- _Instruction_
Please format the entries below as a JSON list of strings, with one string per line and no blank lines.

* BEGIN Supplied information *

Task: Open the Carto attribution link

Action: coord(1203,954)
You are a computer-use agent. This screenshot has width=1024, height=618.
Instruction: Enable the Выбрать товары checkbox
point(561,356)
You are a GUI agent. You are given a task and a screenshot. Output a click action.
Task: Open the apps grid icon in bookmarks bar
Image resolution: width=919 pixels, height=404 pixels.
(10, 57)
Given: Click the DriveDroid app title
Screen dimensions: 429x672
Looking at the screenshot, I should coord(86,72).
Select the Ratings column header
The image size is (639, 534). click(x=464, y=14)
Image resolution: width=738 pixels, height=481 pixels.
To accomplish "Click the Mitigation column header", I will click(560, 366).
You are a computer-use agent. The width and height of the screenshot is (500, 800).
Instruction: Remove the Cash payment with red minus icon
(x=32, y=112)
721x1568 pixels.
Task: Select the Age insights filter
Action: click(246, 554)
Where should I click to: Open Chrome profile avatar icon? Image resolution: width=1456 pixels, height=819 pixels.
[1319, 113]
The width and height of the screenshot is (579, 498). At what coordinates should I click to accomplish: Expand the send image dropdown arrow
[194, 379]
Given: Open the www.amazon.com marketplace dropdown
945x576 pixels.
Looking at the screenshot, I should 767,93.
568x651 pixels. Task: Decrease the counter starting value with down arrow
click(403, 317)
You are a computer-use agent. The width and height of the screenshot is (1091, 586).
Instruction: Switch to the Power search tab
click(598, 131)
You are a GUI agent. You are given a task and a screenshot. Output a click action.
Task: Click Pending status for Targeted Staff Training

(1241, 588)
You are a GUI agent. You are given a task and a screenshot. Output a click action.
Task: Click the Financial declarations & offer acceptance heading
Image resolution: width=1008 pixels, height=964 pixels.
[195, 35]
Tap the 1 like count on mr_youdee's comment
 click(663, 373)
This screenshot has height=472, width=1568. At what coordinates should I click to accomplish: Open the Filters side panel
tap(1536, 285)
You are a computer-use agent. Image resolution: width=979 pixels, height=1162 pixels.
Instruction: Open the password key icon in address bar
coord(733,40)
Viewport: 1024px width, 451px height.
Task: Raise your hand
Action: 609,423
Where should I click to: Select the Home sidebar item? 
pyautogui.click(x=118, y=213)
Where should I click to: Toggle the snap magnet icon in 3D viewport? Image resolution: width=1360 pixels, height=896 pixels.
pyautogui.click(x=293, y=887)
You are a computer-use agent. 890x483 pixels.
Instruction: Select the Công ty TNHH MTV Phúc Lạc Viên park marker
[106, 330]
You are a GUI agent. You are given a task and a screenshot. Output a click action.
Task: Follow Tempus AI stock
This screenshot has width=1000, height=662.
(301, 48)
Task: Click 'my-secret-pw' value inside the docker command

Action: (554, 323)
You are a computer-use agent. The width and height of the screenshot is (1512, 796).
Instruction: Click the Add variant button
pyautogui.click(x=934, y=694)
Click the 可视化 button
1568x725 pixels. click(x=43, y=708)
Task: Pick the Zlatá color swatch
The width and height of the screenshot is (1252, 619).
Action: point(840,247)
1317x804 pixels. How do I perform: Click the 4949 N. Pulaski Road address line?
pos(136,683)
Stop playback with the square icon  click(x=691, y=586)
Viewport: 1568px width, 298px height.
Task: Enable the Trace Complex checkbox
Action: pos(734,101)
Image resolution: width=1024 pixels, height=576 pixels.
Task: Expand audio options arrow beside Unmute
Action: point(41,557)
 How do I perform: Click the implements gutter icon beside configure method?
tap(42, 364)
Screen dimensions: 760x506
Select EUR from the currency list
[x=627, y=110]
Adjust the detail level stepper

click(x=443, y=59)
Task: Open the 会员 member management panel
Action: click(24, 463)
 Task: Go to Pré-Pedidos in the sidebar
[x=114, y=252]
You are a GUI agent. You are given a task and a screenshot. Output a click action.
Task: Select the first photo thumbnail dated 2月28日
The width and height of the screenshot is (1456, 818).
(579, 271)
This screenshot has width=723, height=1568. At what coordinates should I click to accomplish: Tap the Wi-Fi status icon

* END Supplied information *

- _Answer to this task_
[
  "Task: Open the Carto attribution link",
  "Action: coord(1203,954)",
  "You are a computer-use agent. This screenshot has width=1024, height=618.",
  "Instruction: Enable the Выбрать товары checkbox",
  "point(561,356)",
  "You are a GUI agent. You are given a task and a screenshot. Output a click action.",
  "Task: Open the apps grid icon in bookmarks bar",
  "Image resolution: width=919 pixels, height=404 pixels.",
  "(10, 57)",
  "Given: Click the DriveDroid app title",
  "Screen dimensions: 429x672",
  "Looking at the screenshot, I should coord(86,72).",
  "Select the Ratings column header",
  "The image size is (639, 534). click(x=464, y=14)",
  "Image resolution: width=738 pixels, height=481 pixels.",
  "To accomplish \"Click the Mitigation column header\", I will click(560, 366).",
  "You are a computer-use agent. The width and height of the screenshot is (500, 800).",
  "Instruction: Remove the Cash payment with red minus icon",
  "(x=32, y=112)",
  "721x1568 pixels.",
  "Task: Select the Age insights filter",
  "Action: click(246, 554)",
  "Where should I click to: Open Chrome profile avatar icon? Image resolution: width=1456 pixels, height=819 pixels.",
  "[1319, 113]",
  "The width and height of the screenshot is (579, 498). At what coordinates should I click to accomplish: Expand the send image dropdown arrow",
  "[194, 379]",
  "Given: Open the www.amazon.com marketplace dropdown",
  "945x576 pixels.",
  "Looking at the screenshot, I should 767,93.",
  "568x651 pixels. Task: Decrease the counter starting value with down arrow",
  "click(403, 317)",
  "You are a computer-use agent. The width and height of the screenshot is (1091, 586).",
  "Instruction: Switch to the Power search tab",
  "click(598, 131)",
  "You are a GUI agent. You are given a task and a screenshot. Output a click action.",
  "Task: Click Pending status for Targeted Staff Training",
  "(1241, 588)",
  "You are a GUI agent. You are given a task and a screenshot. Output a click action.",
  "Task: Click the Financial declarations & offer acceptance heading",
  "Image resolution: width=1008 pixels, height=964 pixels.",
  "[195, 35]",
  "Tap the 1 like count on mr_youdee's comment",
  " click(663, 373)",
  "This screenshot has height=472, width=1568. At what coordinates should I click to accomplish: Open the Filters side panel",
  "tap(1536, 285)",
  "You are a computer-use agent. Image resolution: width=979 pixels, height=1162 pixels.",
  "Instruction: Open the password key icon in address bar",
  "coord(733,40)",
  "Viewport: 1024px width, 451px height.",
  "Task: Raise your hand",
  "Action: 609,423",
  "Where should I click to: Select the Home sidebar item? ",
  "pyautogui.click(x=118, y=213)",
  "Where should I click to: Toggle the snap magnet icon in 3D viewport? Image resolution: width=1360 pixels, height=896 pixels.",
  "pyautogui.click(x=293, y=887)",
  "You are a computer-use agent. 890x483 pixels.",
  "Instruction: Select the Công ty TNHH MTV Phúc Lạc Viên park marker",
  "[106, 330]",
  "You are a GUI agent. You are given a task and a screenshot. Output a click action.",
  "Task: Follow Tempus AI stock",
  "This screenshot has width=1000, height=662.",
  "(301, 48)",
  "Task: Click 'my-secret-pw' value inside the docker command",
  "Action: (554, 323)",
  "You are a computer-use agent. The width and height of the screenshot is (1512, 796).",
  "Instruction: Click the Add variant button",
  "pyautogui.click(x=934, y=694)",
  "Click the 可视化 button",
  "1568x725 pixels. click(x=43, y=708)",
  "Task: Pick the Zlatá color swatch",
  "The width and height of the screenshot is (1252, 619).",
  "Action: point(840,247)",
  "1317x804 pixels. How do I perform: Click the 4949 N. Pulaski Road address line?",
  "pos(136,683)",
  "Stop playback with the square icon  click(x=691, y=586)",
  "Viewport: 1568px width, 298px height.",
  "Task: Enable the Trace Complex checkbox",
  "Action: pos(734,101)",
  "Image resolution: width=1024 pixels, height=576 pixels.",
  "Task: Expand audio options arrow beside Unmute",
  "Action: point(41,557)",
  " How do I perform: Click the implements gutter icon beside configure method?",
  "tap(42, 364)",
  "Screen dimensions: 760x506",
  "Select EUR from the currency list",
  "[x=627, y=110]",
  "Adjust the detail level stepper",
  "click(x=443, y=59)",
  "Task: Open the 会员 member management panel",
  "Action: click(24, 463)",
  " Task: Go to Pré-Pedidos in the sidebar",
  "[x=114, y=252]",
  "You are a GUI agent. You are given a task and a screenshot. Output a click action.",
  "Task: Select the first photo thumbnail dated 2月28日",
  "The width and height of the screenshot is (1456, 818).",
  "(579, 271)",
  "This screenshot has width=723, height=1568. At what coordinates should I click to accomplish: Tap the Wi-Fi status icon"
]